# Material supplied:
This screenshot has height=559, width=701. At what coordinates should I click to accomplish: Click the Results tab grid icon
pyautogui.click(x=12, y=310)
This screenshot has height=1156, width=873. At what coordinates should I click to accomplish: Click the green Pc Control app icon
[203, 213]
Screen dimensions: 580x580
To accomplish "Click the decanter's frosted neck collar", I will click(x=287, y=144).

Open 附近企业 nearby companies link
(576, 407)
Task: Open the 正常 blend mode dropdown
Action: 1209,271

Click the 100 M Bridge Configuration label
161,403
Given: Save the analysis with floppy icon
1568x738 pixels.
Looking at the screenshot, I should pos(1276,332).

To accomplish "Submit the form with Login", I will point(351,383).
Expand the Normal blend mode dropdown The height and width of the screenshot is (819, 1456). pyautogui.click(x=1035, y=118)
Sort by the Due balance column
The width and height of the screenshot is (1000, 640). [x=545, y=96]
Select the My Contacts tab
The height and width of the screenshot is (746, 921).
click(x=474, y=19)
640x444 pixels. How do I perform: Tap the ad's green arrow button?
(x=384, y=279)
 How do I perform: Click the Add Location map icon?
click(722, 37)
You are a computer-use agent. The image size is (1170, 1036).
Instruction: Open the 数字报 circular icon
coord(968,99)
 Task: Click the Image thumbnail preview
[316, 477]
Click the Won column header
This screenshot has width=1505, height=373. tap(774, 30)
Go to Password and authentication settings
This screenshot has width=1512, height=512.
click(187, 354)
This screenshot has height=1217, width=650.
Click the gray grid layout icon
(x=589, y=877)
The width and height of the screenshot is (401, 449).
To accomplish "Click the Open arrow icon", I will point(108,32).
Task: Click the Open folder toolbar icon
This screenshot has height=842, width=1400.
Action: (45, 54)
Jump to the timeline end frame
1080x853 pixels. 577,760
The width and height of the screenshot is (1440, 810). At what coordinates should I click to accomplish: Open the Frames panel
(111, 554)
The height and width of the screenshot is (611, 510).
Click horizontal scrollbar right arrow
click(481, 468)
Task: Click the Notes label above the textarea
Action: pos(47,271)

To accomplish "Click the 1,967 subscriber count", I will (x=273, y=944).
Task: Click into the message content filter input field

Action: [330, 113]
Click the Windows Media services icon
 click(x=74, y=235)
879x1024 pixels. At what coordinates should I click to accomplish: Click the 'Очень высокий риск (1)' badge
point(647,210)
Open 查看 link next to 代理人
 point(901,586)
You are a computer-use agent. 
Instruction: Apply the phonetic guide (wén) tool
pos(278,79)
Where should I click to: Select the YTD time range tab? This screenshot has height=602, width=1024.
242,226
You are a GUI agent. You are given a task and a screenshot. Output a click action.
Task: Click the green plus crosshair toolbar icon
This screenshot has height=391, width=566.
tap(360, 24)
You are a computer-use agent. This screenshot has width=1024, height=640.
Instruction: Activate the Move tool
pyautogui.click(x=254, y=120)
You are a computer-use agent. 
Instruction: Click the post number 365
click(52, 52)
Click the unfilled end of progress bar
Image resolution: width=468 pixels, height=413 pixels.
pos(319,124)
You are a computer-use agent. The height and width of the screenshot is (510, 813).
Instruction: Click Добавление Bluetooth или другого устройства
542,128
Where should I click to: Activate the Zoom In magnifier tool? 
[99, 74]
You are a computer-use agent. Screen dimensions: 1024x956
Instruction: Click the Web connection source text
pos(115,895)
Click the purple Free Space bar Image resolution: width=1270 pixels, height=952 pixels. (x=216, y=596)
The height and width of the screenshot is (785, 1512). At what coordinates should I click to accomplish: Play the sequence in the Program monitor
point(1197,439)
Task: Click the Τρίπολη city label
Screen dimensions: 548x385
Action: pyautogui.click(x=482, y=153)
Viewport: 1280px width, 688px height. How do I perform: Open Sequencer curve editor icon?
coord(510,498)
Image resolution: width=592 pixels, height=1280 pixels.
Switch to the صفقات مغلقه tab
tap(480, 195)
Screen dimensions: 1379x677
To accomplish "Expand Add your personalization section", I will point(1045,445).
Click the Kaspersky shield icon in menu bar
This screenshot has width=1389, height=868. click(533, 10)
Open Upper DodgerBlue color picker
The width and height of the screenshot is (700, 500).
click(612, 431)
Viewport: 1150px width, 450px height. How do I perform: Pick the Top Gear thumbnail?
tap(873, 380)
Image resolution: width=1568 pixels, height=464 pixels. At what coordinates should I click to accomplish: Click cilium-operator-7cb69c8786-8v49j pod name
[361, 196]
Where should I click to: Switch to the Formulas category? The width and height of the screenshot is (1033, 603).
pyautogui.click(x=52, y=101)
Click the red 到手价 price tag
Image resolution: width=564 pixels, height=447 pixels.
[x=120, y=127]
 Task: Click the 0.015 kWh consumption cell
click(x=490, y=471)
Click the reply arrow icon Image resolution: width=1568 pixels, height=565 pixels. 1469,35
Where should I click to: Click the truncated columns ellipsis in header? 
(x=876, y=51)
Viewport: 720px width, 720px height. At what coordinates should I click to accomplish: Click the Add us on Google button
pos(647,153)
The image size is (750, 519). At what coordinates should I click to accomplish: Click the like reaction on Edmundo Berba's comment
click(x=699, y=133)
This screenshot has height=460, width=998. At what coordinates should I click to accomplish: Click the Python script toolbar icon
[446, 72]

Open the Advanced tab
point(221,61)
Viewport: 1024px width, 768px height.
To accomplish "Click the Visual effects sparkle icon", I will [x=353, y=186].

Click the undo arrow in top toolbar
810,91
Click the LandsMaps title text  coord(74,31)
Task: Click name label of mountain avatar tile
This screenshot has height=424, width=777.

# Problem to work on:
Your answer must be the records above, repeated exactly.

# Final answer:
This screenshot has height=559, width=701. At what coordinates should I click to accomplish: Click the Results tab grid icon
pyautogui.click(x=12, y=310)
This screenshot has height=1156, width=873. At what coordinates should I click to accomplish: Click the green Pc Control app icon
[203, 213]
Screen dimensions: 580x580
To accomplish "Click the decanter's frosted neck collar", I will click(x=287, y=144).

Open 附近企业 nearby companies link
(576, 407)
Task: Open the 正常 blend mode dropdown
Action: 1209,271

Click the 100 M Bridge Configuration label
161,403
Given: Save the analysis with floppy icon
1568x738 pixels.
Looking at the screenshot, I should pos(1276,332).

To accomplish "Submit the form with Login", I will point(351,383).
Expand the Normal blend mode dropdown The height and width of the screenshot is (819, 1456). pyautogui.click(x=1035, y=118)
Sort by the Due balance column
The width and height of the screenshot is (1000, 640). [x=545, y=96]
Select the My Contacts tab
The height and width of the screenshot is (746, 921).
click(x=474, y=19)
640x444 pixels. How do I perform: Tap the ad's green arrow button?
(x=384, y=279)
 How do I perform: Click the Add Location map icon?
click(722, 37)
You are a computer-use agent. The image size is (1170, 1036).
Instruction: Open the 数字报 circular icon
coord(968,99)
 Task: Click the Image thumbnail preview
[316, 477]
Click the Won column header
This screenshot has width=1505, height=373. tap(774, 30)
Go to Password and authentication settings
This screenshot has width=1512, height=512.
click(187, 354)
This screenshot has height=1217, width=650.
Click the gray grid layout icon
(x=589, y=877)
The width and height of the screenshot is (401, 449).
To accomplish "Click the Open arrow icon", I will point(108,32).
Task: Click the Open folder toolbar icon
This screenshot has height=842, width=1400.
Action: (45, 54)
Jump to the timeline end frame
1080x853 pixels. 577,760
The width and height of the screenshot is (1440, 810). At what coordinates should I click to accomplish: Open the Frames panel
(111, 554)
The height and width of the screenshot is (611, 510).
Click horizontal scrollbar right arrow
click(481, 468)
Task: Click the Notes label above the textarea
Action: pos(47,271)

To accomplish "Click the 1,967 subscriber count", I will (x=273, y=944).
Task: Click into the message content filter input field

Action: [330, 113]
Click the Windows Media services icon
 click(x=74, y=235)
879x1024 pixels. At what coordinates should I click to accomplish: Click the 'Очень высокий риск (1)' badge
point(647,210)
Open 查看 link next to 代理人
 point(901,586)
You are a computer-use agent. 
Instruction: Apply the phonetic guide (wén) tool
pos(278,79)
Where should I click to: Select the YTD time range tab? This screenshot has height=602, width=1024.
242,226
You are a GUI agent. You are given a task and a screenshot. Output a click action.
Task: Click the green plus crosshair toolbar icon
This screenshot has height=391, width=566.
tap(360, 24)
You are a computer-use agent. This screenshot has width=1024, height=640.
Instruction: Activate the Move tool
pyautogui.click(x=254, y=120)
You are a computer-use agent. 
Instruction: Click the post number 365
click(52, 52)
Click the unfilled end of progress bar
Image resolution: width=468 pixels, height=413 pixels.
pos(319,124)
You are a computer-use agent. The height and width of the screenshot is (510, 813).
Instruction: Click Добавление Bluetooth или другого устройства
542,128
Where should I click to: Activate the Zoom In magnifier tool? 
[99, 74]
You are a computer-use agent. Screen dimensions: 1024x956
Instruction: Click the Web connection source text
pos(115,895)
Click the purple Free Space bar Image resolution: width=1270 pixels, height=952 pixels. (x=216, y=596)
The height and width of the screenshot is (785, 1512). At what coordinates should I click to accomplish: Play the sequence in the Program monitor
point(1197,439)
Task: Click the Τρίπολη city label
Screen dimensions: 548x385
Action: pyautogui.click(x=482, y=153)
Viewport: 1280px width, 688px height. How do I perform: Open Sequencer curve editor icon?
coord(510,498)
Image resolution: width=592 pixels, height=1280 pixels.
Switch to the صفقات مغلقه tab
tap(480, 195)
Screen dimensions: 1379x677
To accomplish "Expand Add your personalization section", I will point(1045,445).
Click the Kaspersky shield icon in menu bar
This screenshot has width=1389, height=868. click(533, 10)
Open Upper DodgerBlue color picker
The width and height of the screenshot is (700, 500).
click(612, 431)
Viewport: 1150px width, 450px height. How do I perform: Pick the Top Gear thumbnail?
tap(873, 380)
Image resolution: width=1568 pixels, height=464 pixels. At what coordinates should I click to accomplish: Click cilium-operator-7cb69c8786-8v49j pod name
[361, 196]
Where should I click to: Switch to the Formulas category? The width and height of the screenshot is (1033, 603).
pyautogui.click(x=52, y=101)
Click the red 到手价 price tag
Image resolution: width=564 pixels, height=447 pixels.
[x=120, y=127]
 Task: Click the 0.015 kWh consumption cell
click(x=490, y=471)
Click the reply arrow icon Image resolution: width=1568 pixels, height=565 pixels. 1469,35
Where should I click to: Click the truncated columns ellipsis in header? 
(x=876, y=51)
Viewport: 720px width, 720px height. At what coordinates should I click to accomplish: Click the Add us on Google button
pos(647,153)
The image size is (750, 519). At what coordinates should I click to accomplish: Click the like reaction on Edmundo Berba's comment
click(x=699, y=133)
This screenshot has height=460, width=998. At what coordinates should I click to accomplish: Click the Python script toolbar icon
[446, 72]

Open the Advanced tab
point(221,61)
Viewport: 1024px width, 768px height.
To accomplish "Click the Visual effects sparkle icon", I will [x=353, y=186].

Click the undo arrow in top toolbar
810,91
Click the LandsMaps title text  coord(74,31)
Task: Click name label of mountain avatar tile
This screenshot has height=424, width=777.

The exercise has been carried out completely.